Em relação ao agente antiproliferativo de escolha e as taxas de RDC, não houve diferenças durante o acompanhamento entre os grupos de diferentes regimes imunossupressores. Observou-se uma alta taxa de evidência (clínica ou laboratorial) para RDC em todos os grupos. Outras características basais não foram diferentes entre os pacientes.
Limitações
Apesar do número relativamente pequeno de pacientes, em nosso conhecimento, este é o maior estudo do tipo coorte analisando regimes imunossupressores em pacientes com DC submetidos a TC, e dados de ensaios randomizados não estão disponíveis ainda. Nosso estudo tem limitações, como seu delineamento retrospectivo e em único centro, ausência de um protocolo de pesquisa para RDC, uso recente de PCR para T. cruzi (2017), e considerável número de pessoas que perderam seguimento ou não usaram drogas antriproliferativas. Não avaliamos as causas de morte dos pacientes, o que poderia estar relacionado à rejeição ou RDC e forneceria mais informações sobre diferentes regimes imunossupressores. Também não avaliamos os critérios usados para o diagnóstico e o tratamento para RDC.
Conclusão
Este estudo retrospectivo não encontrou diferença na sobrevida entre pacientes com DC após TC em diferentes regimes imunossupressores. O uso de MFM não foi estatisticamente associado a taxas mais altas de RDC ou rejeição do enxerto nesta coorte. Novos ensaios clínicos randomizados são necessários para abordar essa questão.
Vinculação acadêmica
Não há vinculação deste estudo a programas de pós-graduação.

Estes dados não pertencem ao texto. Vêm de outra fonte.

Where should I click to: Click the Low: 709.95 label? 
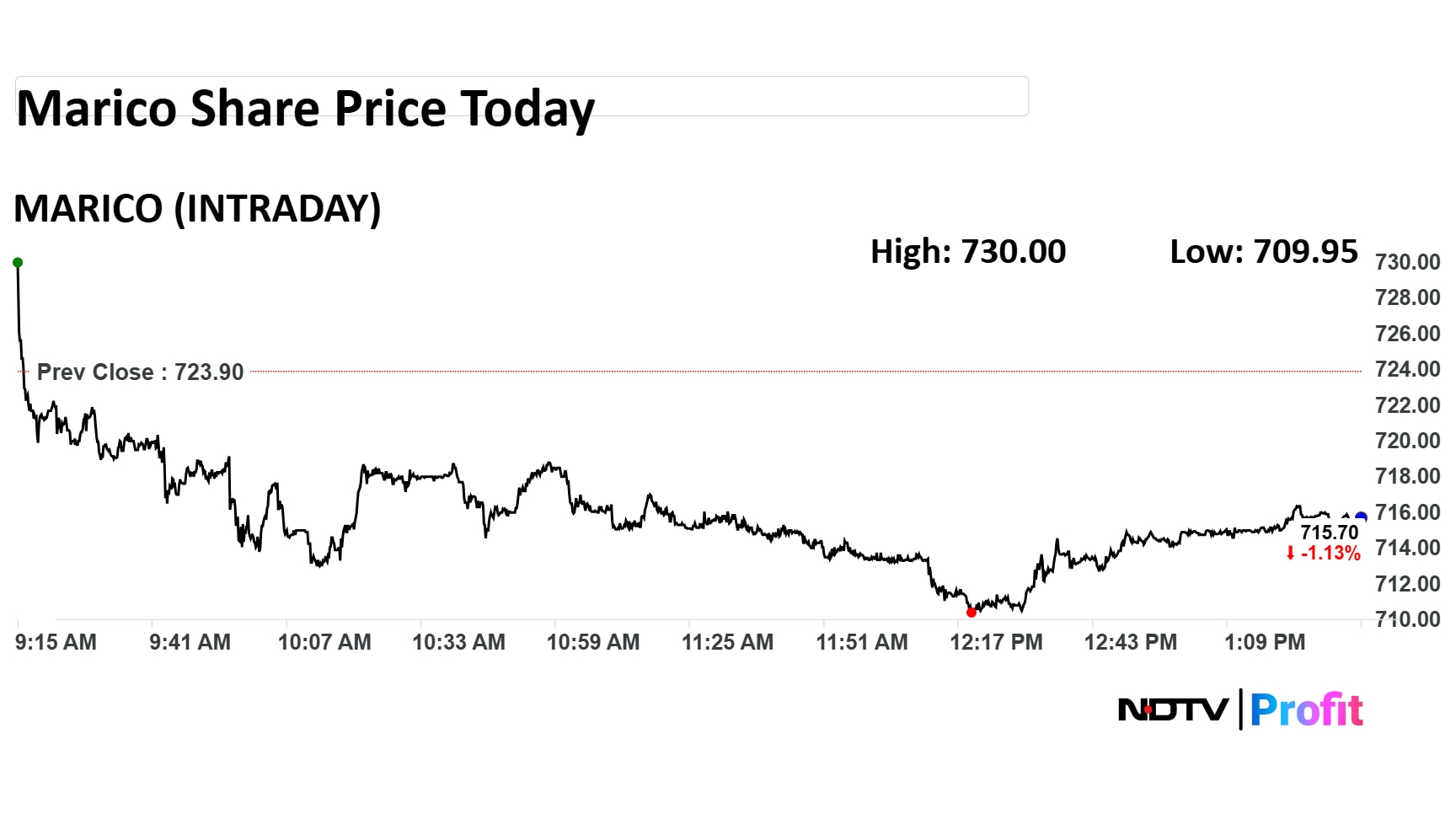click(1263, 251)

Aprovação ética e consentimento informado
Este estudo foi aprovado pelo Comitê de Ética do Hospital das Clínicas da Faculdade de Medicina da USP sob o número de protocolo CAAE: 63584222.2.0000.0068, parecer: 5.752.273. Todos os procedimentos envolvidos nesse estudo estão de acordo com a Declaração de Helsinki de 1975, atualizada em 2013.
Fontes de financiamento: O presente estudo não teve fontes de financiamento externas.